What to produce | Revise the listing from the line with "You are a GUI" up to and including the line with "click(123, 58)", changing "dropdown" to "menu" and keeping everything else the same. Leave the pictures out of your answer.

Supplied material |

**********

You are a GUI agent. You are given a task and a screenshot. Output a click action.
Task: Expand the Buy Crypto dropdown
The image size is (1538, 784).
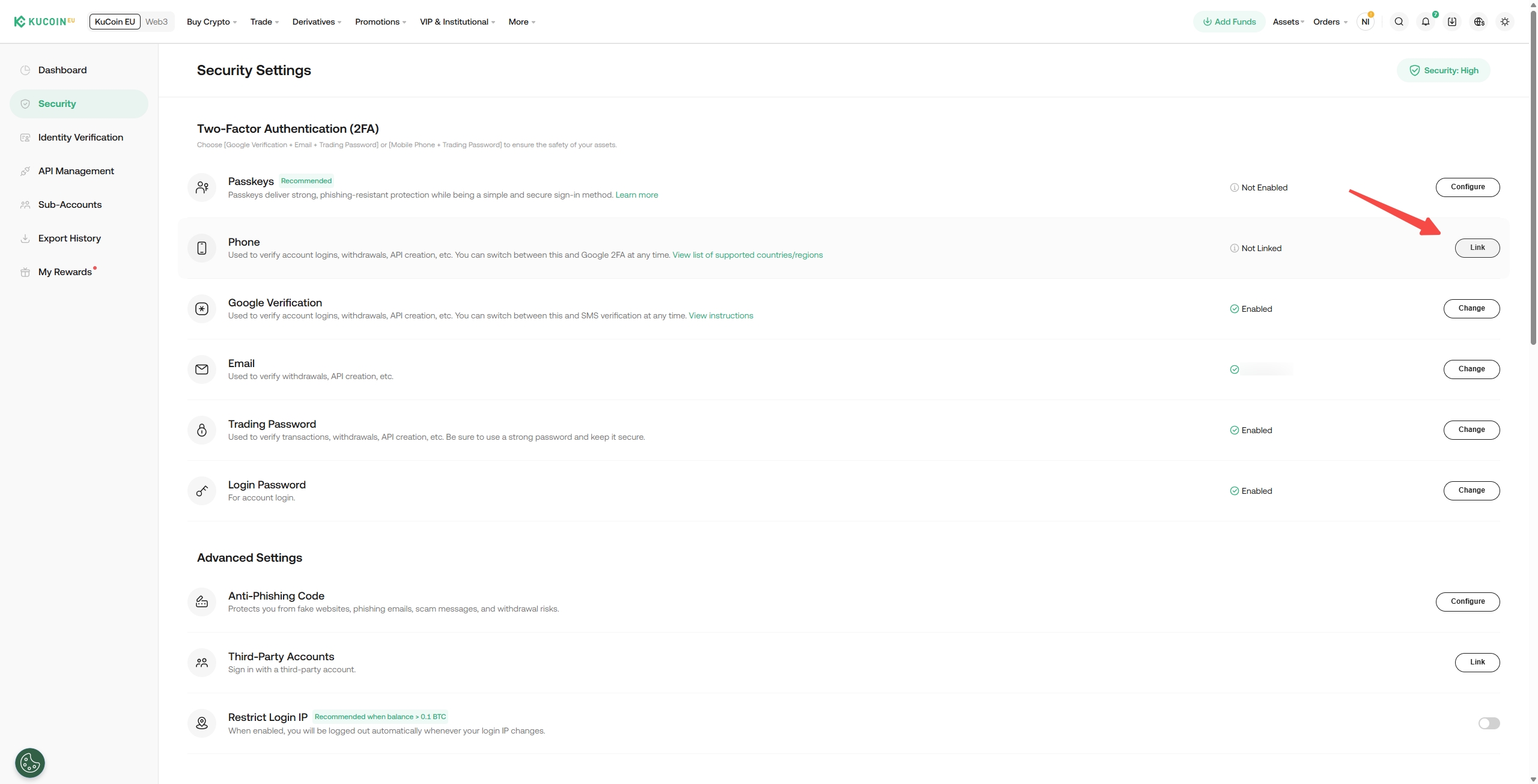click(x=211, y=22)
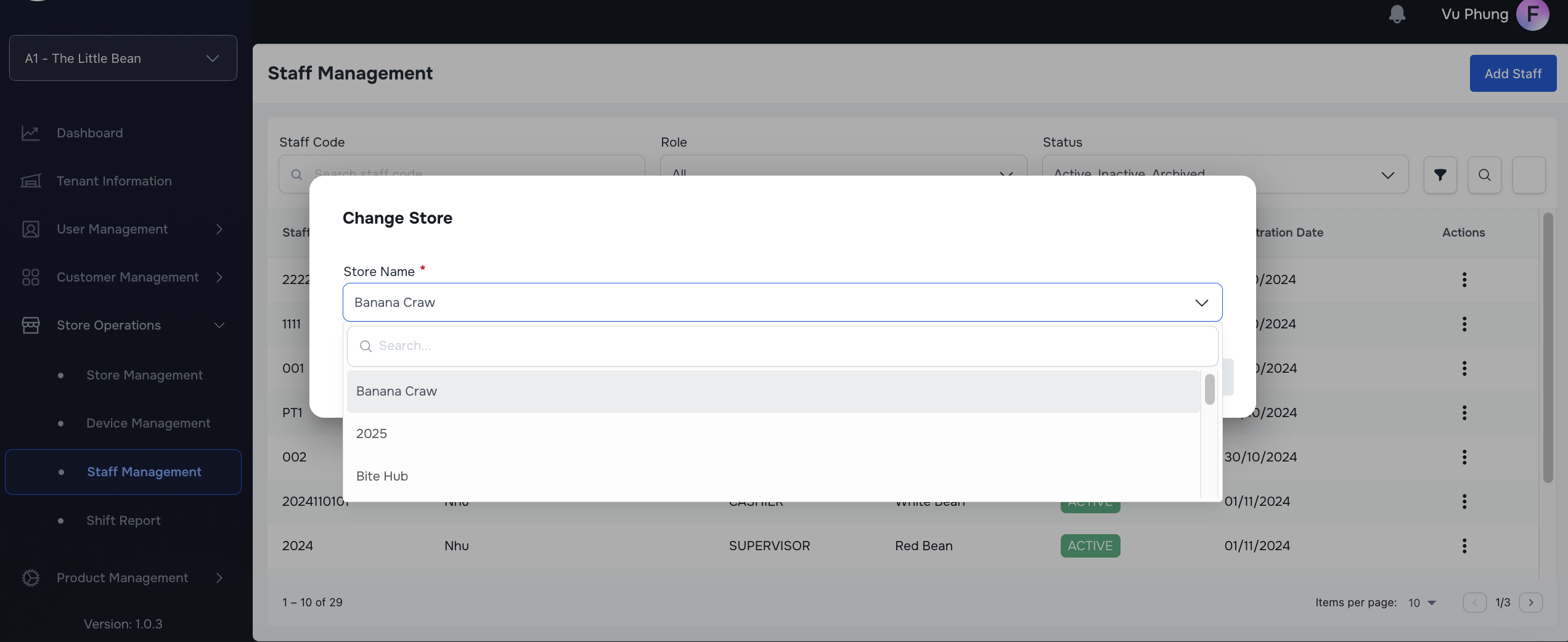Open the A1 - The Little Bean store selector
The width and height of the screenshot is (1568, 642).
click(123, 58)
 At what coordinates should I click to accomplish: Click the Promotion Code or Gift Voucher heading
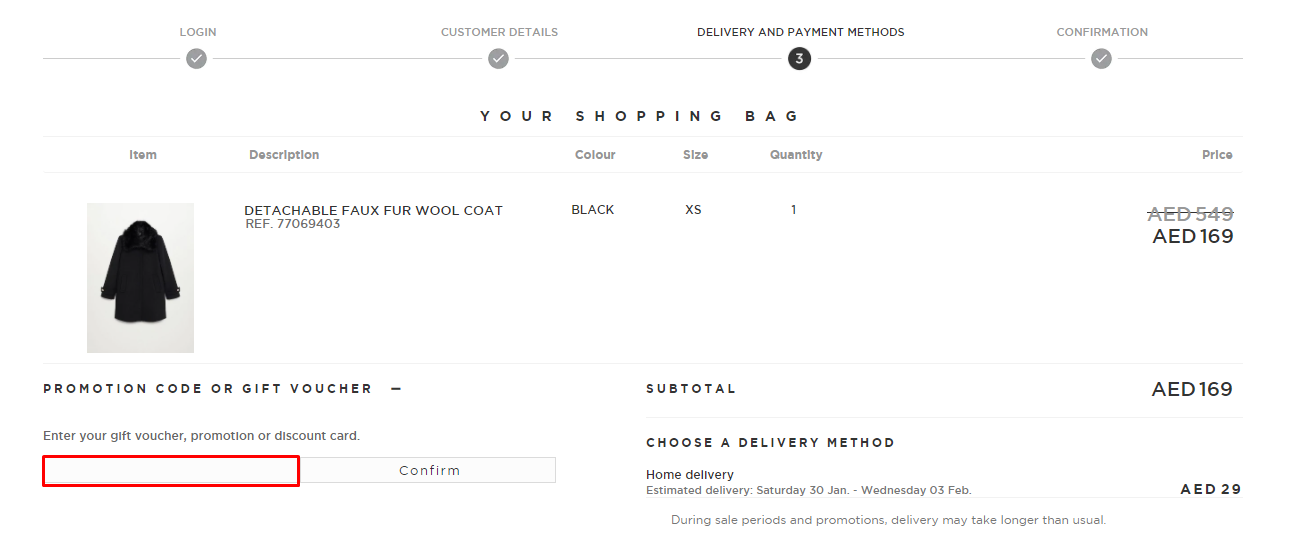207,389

**********

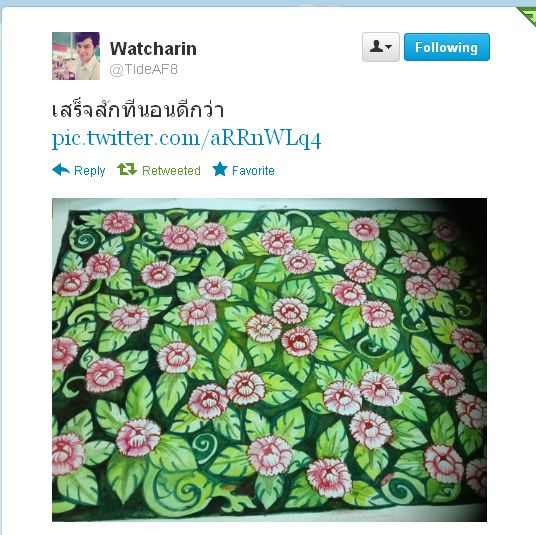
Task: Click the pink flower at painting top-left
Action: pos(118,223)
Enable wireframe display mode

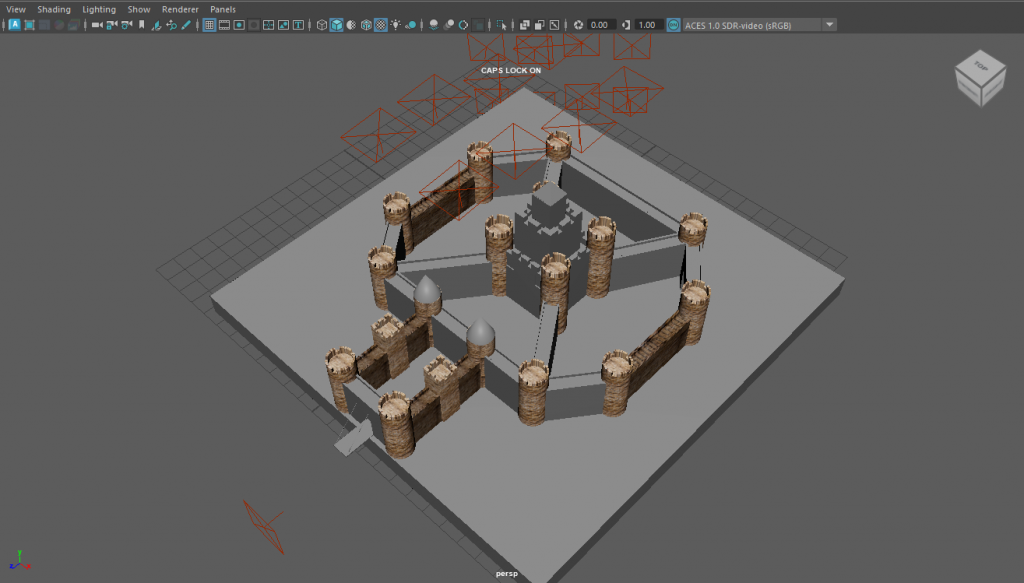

**********

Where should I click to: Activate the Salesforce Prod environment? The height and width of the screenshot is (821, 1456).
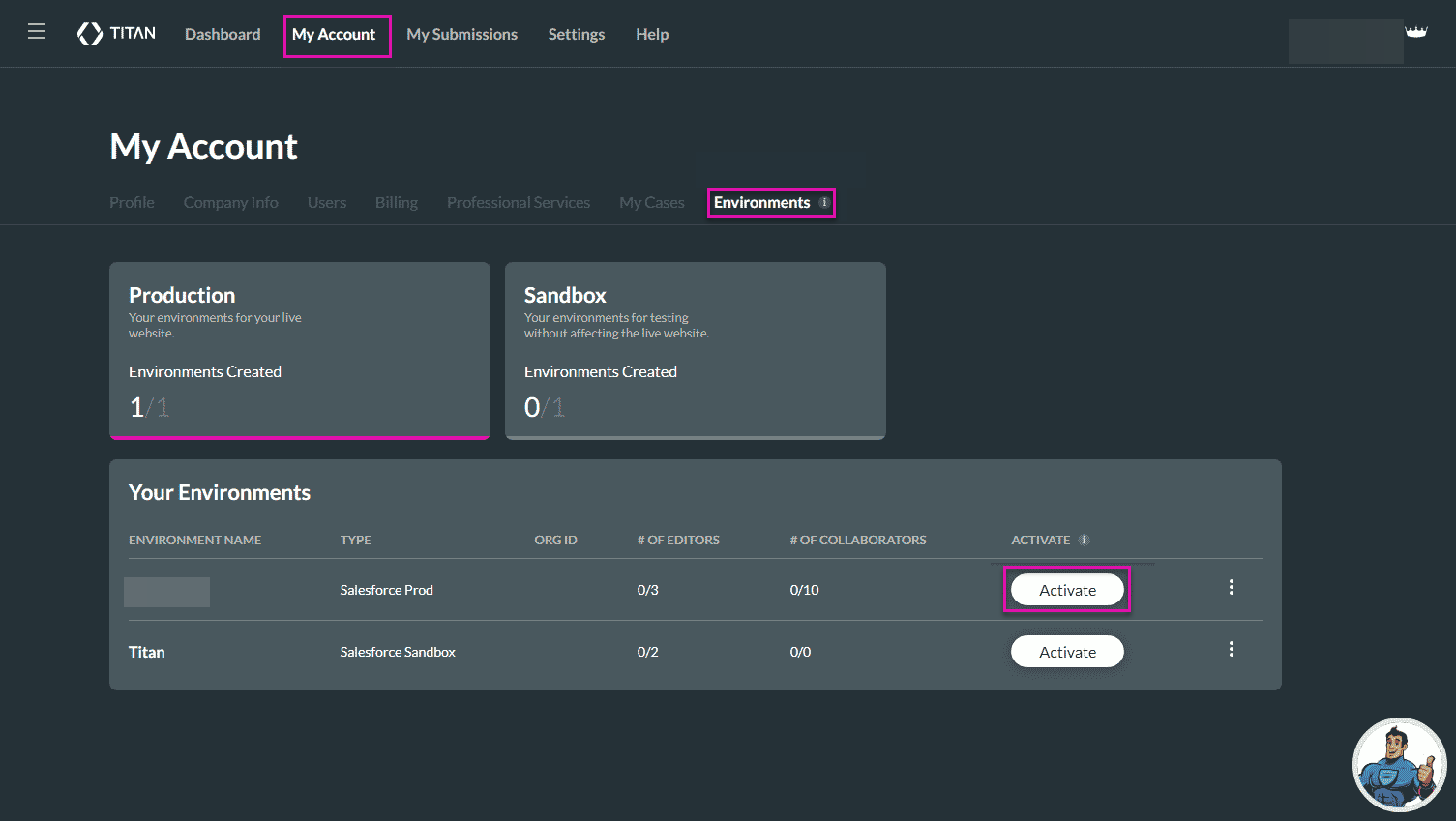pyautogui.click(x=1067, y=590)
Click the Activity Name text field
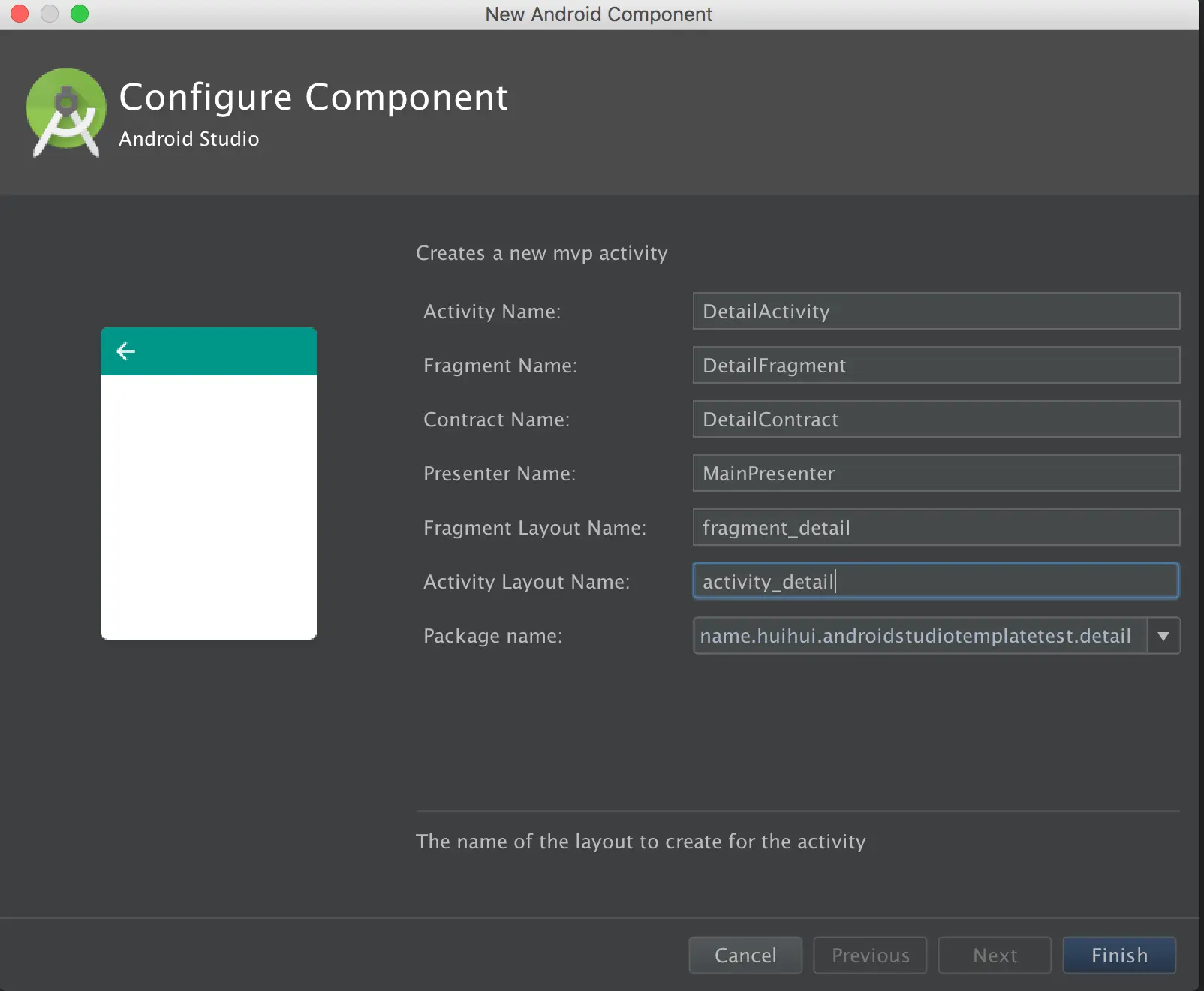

**********

Task result |
You are a GUI agent. You are given a task and a screenshot. Output a click action.
Task: Expand the Buy Crypto menu
The image size is (1538, 784).
click(x=211, y=22)
Open the A1 - The Little Bean store selector
The width and height of the screenshot is (1568, 642).
click(123, 58)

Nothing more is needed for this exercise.